The immune system also plays a role here, close and ready to protect the brain from infection and illness; for example, it can trigger local inflammatory responses if it suspects a potential pathogen is trying to enter to access the brain.
But clinical studies have shown that it’s not just a physical pathogen that can have this effect. Chronic stress can cause ongoing inflammation that, over time, erodes the BBB by triggering the loss of junction proteins such as claudin-5 (cldn5). Without junction proteins effectively regulating access, inflammatory cytokines (among other things) can circulate relatively uncontrolled. This can contribute to the depressive symptoms seen in illnesses such as Major Depressive Disorder (MDD).
Where else do we think about chemical access across various barriers in the body? Medicine—as in pharmaceuticals and pharmacology—tackles this problem constantly, and the question of how to control substance access across various membranes; testing doses, for example, can tell a lot about how well a drug is being absorbed and how effective it is.
“Between 30% and 50% of those suffering from depression respond either poorly or not at all to antidepressants,” claims Caroline Ménard, lead author of the study. a professor at Université Laval’s Faculty of Medicine as well as a researcher at the.
From this statistic, Ménard and her team knew that antidepressants needed to be optimized further in order to be more effective, but more significantly they realized that there must be some other factors contributing to the obstruction of depressants—and the persistence of depression. “This suggests that biological mechanisms other than those directly affecting neurons are at play.”
Having previously shown that BBB permeability was positively correlated to the emergence of depressive symptoms, which was associated with an increase in claudin-5, Ménard and her team took a fresh look at three groups of mice: normal control mice, depressed stressed mice, and resilient stressed mice.
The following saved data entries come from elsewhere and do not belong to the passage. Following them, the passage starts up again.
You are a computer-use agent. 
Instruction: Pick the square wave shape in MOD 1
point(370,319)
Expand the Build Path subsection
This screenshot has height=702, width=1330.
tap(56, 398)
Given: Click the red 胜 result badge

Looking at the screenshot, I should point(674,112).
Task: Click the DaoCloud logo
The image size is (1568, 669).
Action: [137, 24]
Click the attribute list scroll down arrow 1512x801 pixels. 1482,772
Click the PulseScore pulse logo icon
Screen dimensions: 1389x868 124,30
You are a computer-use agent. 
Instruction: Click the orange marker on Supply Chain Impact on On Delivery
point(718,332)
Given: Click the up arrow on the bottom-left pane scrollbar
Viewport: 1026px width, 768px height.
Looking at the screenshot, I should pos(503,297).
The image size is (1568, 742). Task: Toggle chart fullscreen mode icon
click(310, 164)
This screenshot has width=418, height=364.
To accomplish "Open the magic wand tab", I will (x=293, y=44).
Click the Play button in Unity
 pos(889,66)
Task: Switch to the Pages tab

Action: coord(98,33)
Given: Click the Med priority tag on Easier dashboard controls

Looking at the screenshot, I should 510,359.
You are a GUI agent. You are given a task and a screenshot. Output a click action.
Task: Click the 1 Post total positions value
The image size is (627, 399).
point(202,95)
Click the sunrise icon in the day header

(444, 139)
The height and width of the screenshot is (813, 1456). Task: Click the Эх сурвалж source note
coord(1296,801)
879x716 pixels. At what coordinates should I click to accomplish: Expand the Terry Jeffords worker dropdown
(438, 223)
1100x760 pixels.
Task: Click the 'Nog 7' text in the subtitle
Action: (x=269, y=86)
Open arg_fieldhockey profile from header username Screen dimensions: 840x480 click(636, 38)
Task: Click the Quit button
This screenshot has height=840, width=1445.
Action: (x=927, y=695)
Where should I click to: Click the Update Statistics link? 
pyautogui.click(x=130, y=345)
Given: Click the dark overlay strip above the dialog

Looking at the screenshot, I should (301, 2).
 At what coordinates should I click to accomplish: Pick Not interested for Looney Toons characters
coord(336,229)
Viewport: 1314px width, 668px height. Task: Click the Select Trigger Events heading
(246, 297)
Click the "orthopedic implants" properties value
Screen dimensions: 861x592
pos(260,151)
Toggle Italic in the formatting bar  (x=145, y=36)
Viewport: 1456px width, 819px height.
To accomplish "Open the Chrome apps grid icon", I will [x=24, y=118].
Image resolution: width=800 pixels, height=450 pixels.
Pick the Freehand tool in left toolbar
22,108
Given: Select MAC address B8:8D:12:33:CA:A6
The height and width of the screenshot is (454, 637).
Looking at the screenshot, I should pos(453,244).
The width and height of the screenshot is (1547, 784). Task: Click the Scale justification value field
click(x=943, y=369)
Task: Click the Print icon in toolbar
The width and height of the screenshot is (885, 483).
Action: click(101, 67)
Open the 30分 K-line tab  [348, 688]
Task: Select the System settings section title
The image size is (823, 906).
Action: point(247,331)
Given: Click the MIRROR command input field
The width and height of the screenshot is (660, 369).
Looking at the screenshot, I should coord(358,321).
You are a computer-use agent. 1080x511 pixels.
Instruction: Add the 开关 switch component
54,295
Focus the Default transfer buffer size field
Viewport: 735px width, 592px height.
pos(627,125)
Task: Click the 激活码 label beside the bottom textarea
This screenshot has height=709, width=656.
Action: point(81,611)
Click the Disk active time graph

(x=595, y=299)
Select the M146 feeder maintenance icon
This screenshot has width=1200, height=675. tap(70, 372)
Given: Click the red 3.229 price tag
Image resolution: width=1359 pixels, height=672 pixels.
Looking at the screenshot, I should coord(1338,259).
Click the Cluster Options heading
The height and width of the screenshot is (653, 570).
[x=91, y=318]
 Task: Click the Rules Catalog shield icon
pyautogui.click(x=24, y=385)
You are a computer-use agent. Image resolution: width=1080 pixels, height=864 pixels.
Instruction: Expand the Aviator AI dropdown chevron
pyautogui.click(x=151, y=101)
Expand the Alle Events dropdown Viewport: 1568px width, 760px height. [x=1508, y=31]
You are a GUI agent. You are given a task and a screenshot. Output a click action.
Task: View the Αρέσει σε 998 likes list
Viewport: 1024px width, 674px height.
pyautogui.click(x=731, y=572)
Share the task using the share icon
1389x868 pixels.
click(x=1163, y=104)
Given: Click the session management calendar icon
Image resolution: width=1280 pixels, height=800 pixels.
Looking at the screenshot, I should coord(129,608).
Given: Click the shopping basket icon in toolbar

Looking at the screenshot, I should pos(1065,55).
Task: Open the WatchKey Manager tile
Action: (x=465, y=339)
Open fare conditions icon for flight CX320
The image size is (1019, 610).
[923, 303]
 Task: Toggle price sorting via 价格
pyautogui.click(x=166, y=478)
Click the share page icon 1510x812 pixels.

These groups could shed light not only on what contributes to depression, but also how it can be avoided. Using molecular biology methods, they analyzed brain tissue samples from the mice in each of these three groups to dig deeper into claudin-5 expression as well as proteins adjacent to it.
Depressed mice showed increased expression of HDAC1, an enzyme that regulates histone acetylation, which reduced claudin-5 levels, resulting in an increase to BBB permeability.
The team found that the resilient mice demonstrated lower amounts of FOXO1, a transcription factor known to repress cldn5. This resulted in a higher concentration of cldn5, and less BBB permeability.
Using tissue samples from the Douglas Bell Canada Brain Bank, Ménard and her research team were able to confirm these results applied to humans as well; so what’s next? While existing antidepressants focus heavily on directly targeting neurons, the neurons’ environment—as controlled by the BBB—needs to be considered as well. Reducing the permeability of the blood-brain barrier in depressed patients, either through pharmaceutical intervention or maybe even lifestyle changes, could help treat depression.
If you or a loved one is struggling with depression, please visit This Way Up for help.
Source: Menard C. et al. (2019). Molecular adaptations of the blood–brain barrier promote stress resilience vs. depression. PNAS 117 (6) 3326-3336
Reference: Jean-François Huppé “Treatment for depression must also restore proper functioning of the blood–brain barrier” Université Laval. 20 Jan. 2020. Web.